One of the hallmarks of Alzheimer’s disease is beta amyloid plaque – clumps of protein that builds up in the brain and destroys neuron cell connections. Now, researchers at UC Davis Health and UC San Francisco have developed a machine learning tool that can detect if a sample of brain tissue has one type of amyloid plaque or another, and do it very quickly.
This is a proof of concept for a machine-learning approach to distinguishing critical markers of the disease.
The findings suggest that machine learning can add to the expertise and analysis of a neuropathologist. The tool allows them to analyze thousands of times more data and ask new questions otherwise impossible with the limited data processing capabilities of highly trained human experts, reports UC Davis.
“We still need the pathologist,” said Brittany N. Dugger, an assistant professor in the UC Davis Department of Pathology and Laboratory Medicine and lead author of the study. “This is a tool, like a keyboard is for writing. As keyboards help writing workflows, digital pathology paired with machine learning helps with neuropathology workflows.”
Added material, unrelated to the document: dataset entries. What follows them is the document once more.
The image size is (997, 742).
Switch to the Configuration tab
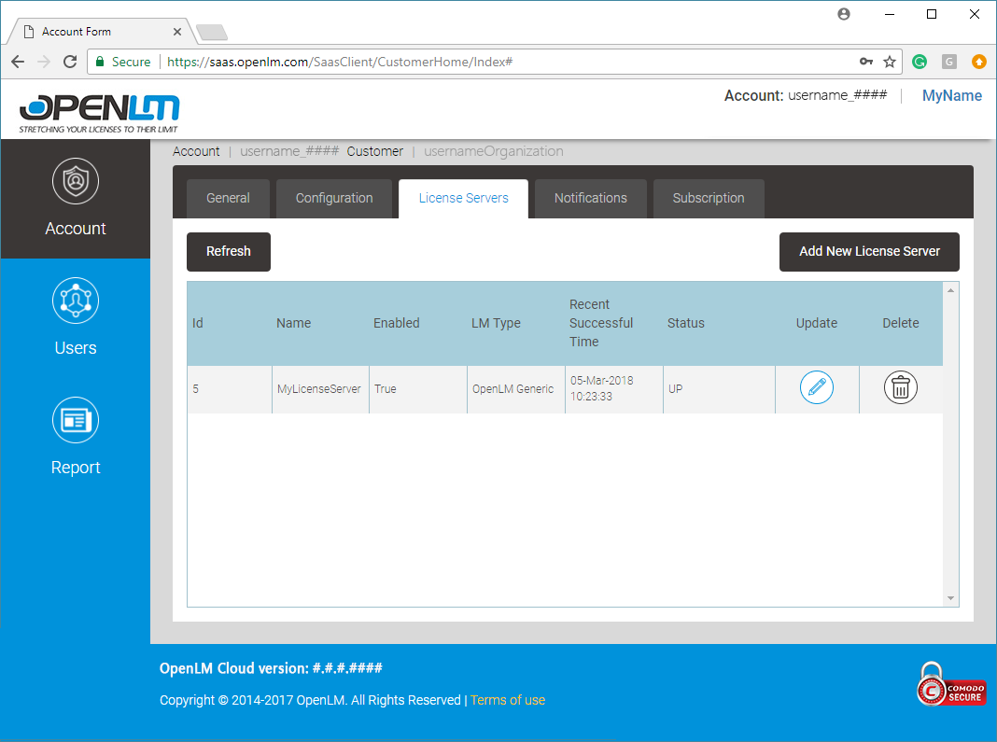point(334,198)
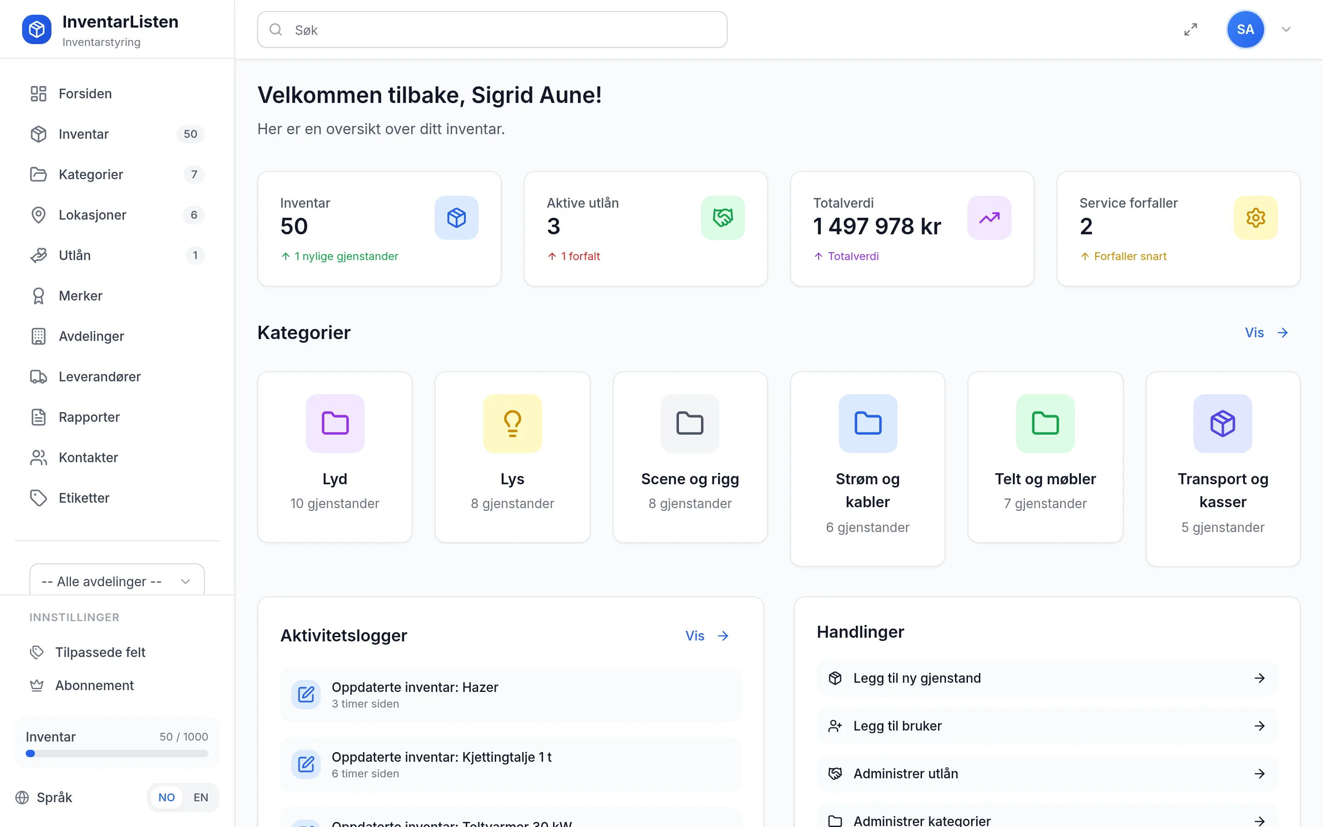Click the Søk search field
Image resolution: width=1323 pixels, height=827 pixels.
(x=492, y=30)
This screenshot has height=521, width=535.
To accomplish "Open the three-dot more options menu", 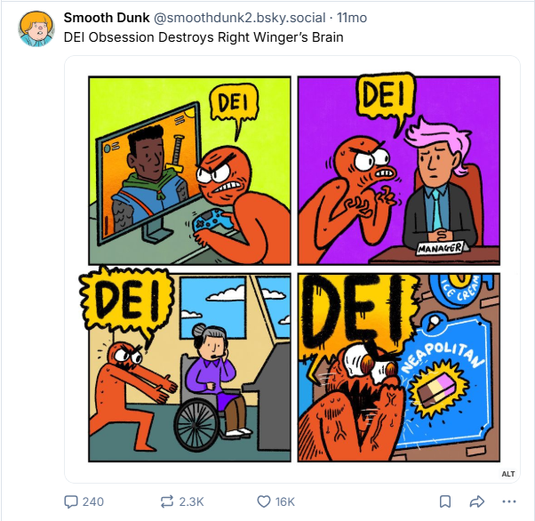I will 508,501.
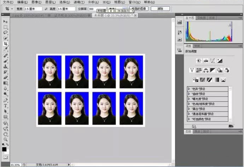Click the Curves adjustment icon
Image resolution: width=244 pixels, height=167 pixels.
(x=213, y=61)
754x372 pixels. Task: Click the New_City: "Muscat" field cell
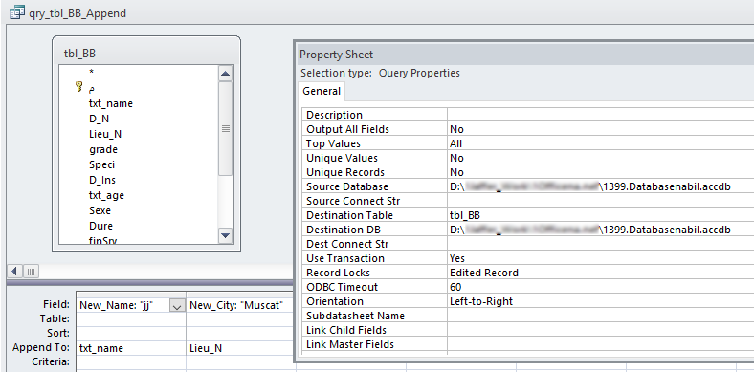coord(240,305)
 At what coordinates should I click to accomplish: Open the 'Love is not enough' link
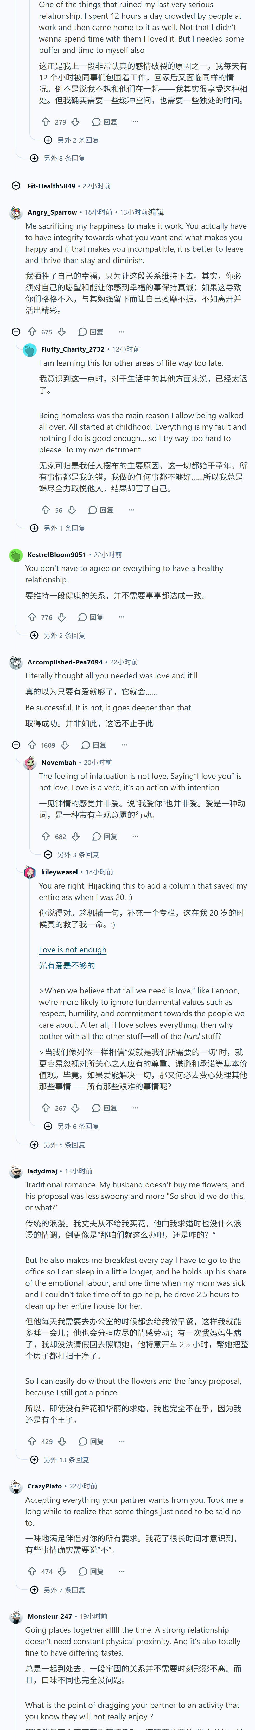[x=73, y=950]
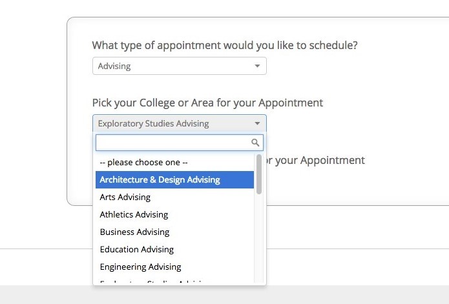Select Education Advising option
Image resolution: width=449 pixels, height=304 pixels.
point(137,249)
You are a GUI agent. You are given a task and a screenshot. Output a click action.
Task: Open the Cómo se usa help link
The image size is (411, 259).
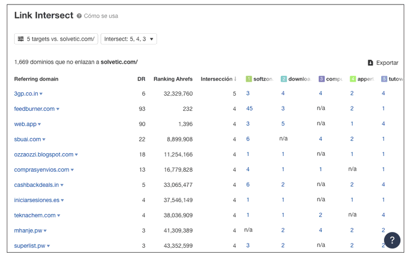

Another researcher in this project Michael J. Keiser, an assistant professor in UCSF’s Institute for Neurodegenerative Diseases and Department of Pharmaceutical Chemistry, designed a “convolutional neural network” (CNN), a computer program designed to recognize patterns based on thousands of human-labeled examples.
To teach the CNN algorithm how Dugger analyzes brain tissue, the researchers devised a method that allowed her to rapidly label tens of thousands of images from a collection of half a million taken from 43 healthy and diseased brain samples.
This database labeled example images was used by the UCSF team to train their CNN machine-learning algorithm to identify different types of brain changes seen in Alzheimer’s disease. This includes discriminating between so-called cored and diffuse plaques and identifying abnormalities in blood vessels. The researchers showed that their algorithm could process an entire whole-brain slice slide with 98.7% accuracy. They confirmed the computer’s identification skills were biologically accurate.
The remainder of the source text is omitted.